NOLE PLASTIQUE - escaperhead

(CD, nexsound)

One of my earliest musical relevatory experiences was purchasing a 3-Lp-Box called “The Psychedelic Years” on a whim I still can’t explain, because I was actually too young for such an interest, especially in the late Eighties and that purchase was honestly over my budget back then. But it made me see lines and connections in musical development and there is not a single track on there that is bad and at least two thirds started me off in searching and exploring. And from all the Buffalo Springfield, “White Bird”, Procul Harum, “SF Sorrow is born” and Love it is a straight line through three decades worth of mangling and manipulating to “Escaperhead” by Ukranian avantgardists Nole Plastique. Now maybe I have been spoiled in early teenagehood by “the Psychedelic Years” but I hear the echoes and bitparts of songs and emotions of the late Sixties in every song on “escaperhead”.

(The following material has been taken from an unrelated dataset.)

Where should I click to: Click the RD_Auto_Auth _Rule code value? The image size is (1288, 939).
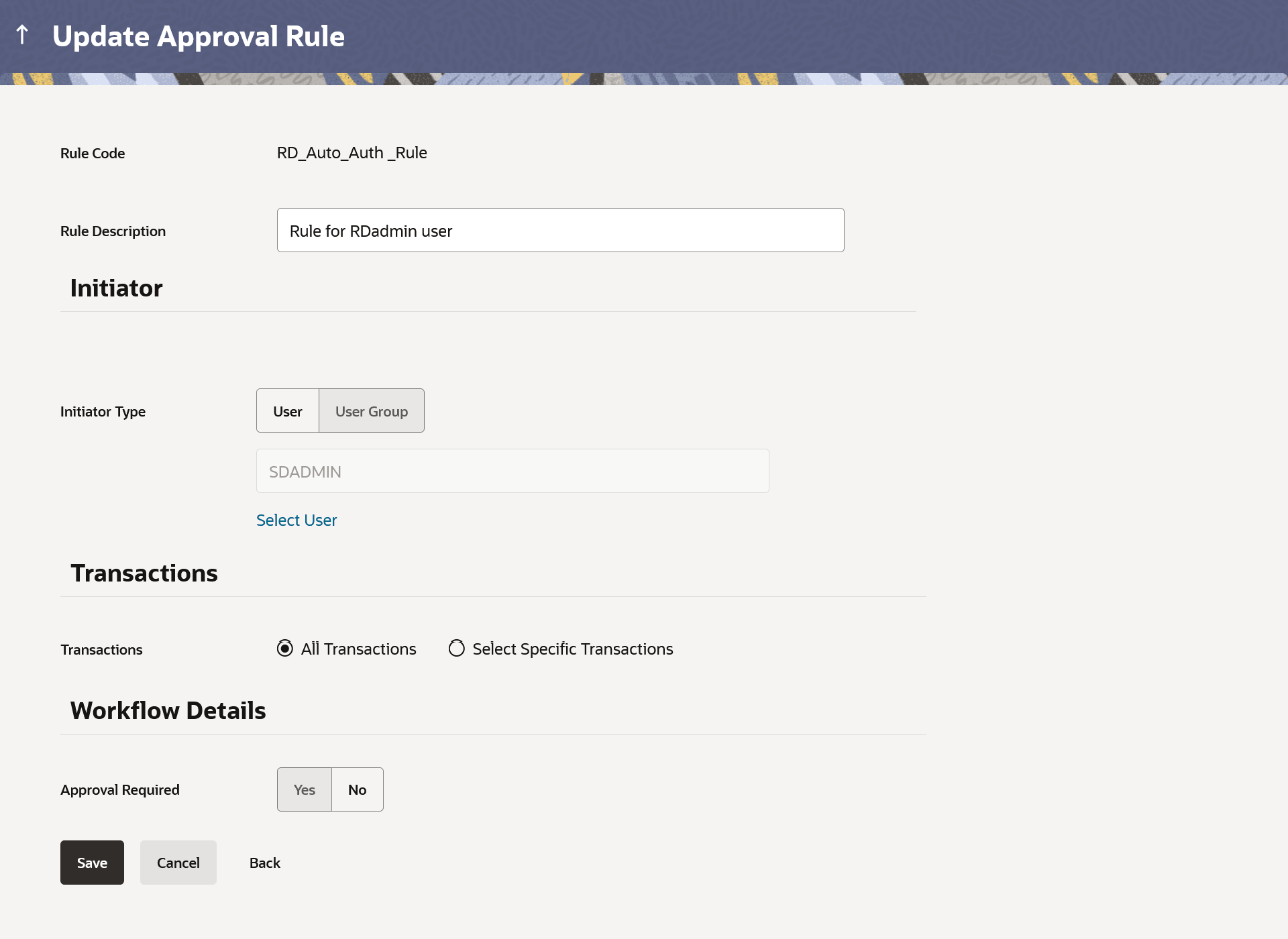tap(352, 153)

The interesting things are those that Nole Plastique left out, by circumlocuting basic songstructures, avoiding kitsch and working distorting effects into the single tracks, which, by the way, mostly flow into one another like stoned out trip through a second hand rarity records store. The fall onto a nice, laidback, “trippy” melody here and there, bang a little on the bongos, let all instruments fall into place at the right time in the right speed, to make you happy and feel light. Ease and beauty, just the way life should be. But the structural fundament of the mix makes for an interesting counterpart by destroying the harmony, by rippling through the mellowness like the evil tide of an undercurrent makes a perfect beach unfit for enjoying. It is nevertheless all songs, or treated as such, and that makes for another level of interesting structural theory all together.

Putting the alternatives not taken into the focus makes for a lot of interesting if-clause introspections. If Nole Plastique were settled at the West coast of the USA then they’d probably be mixed into the freak folk scene and would have released on Paw Tracks, but then they would be all washy and diffuse and the clear and crystal elements of their music would be missing. If they had a lot of money to spend on recording and were keen on exploring a melody to its end then they would probably be the next Flaming Lips, but then again those lose ends and ideas and melodies only hinted at are a fascinating part of their mix. Like the backwards vocals on “…rolled in slice” or the bongos I heard somehwere and the birdsounds I heard somehwere else. Atmospherically this is like Fennesz “Endless Summer” album time travelled thirty five years backwards to inspire Brian Wilson as he was stoned out somewhere on a beach fusing the vibe of certain damaged melodies.

Nole Plastique is currently the duo of Roman Kutnov and Alexei Belousov who have been helped out by a few people on this, their latest recording and first full length album, especially Nexsound label head and renowned Ukrainian noise avantgardist Andrey Kiritchenko. If you have heard them before then you might be surprised about the way the have taken, but then again maybe not, because their noise has always contained a high dose of harmony and romance. So this change is not as drastic as for instance the one of Accelera Deck, but still. Now they have let go of all the disharmonies and distortion they ever had, changed the percentages of "mixing, shaking and breaking" and present life as an endless stream of sunny days and softly flowing sounds.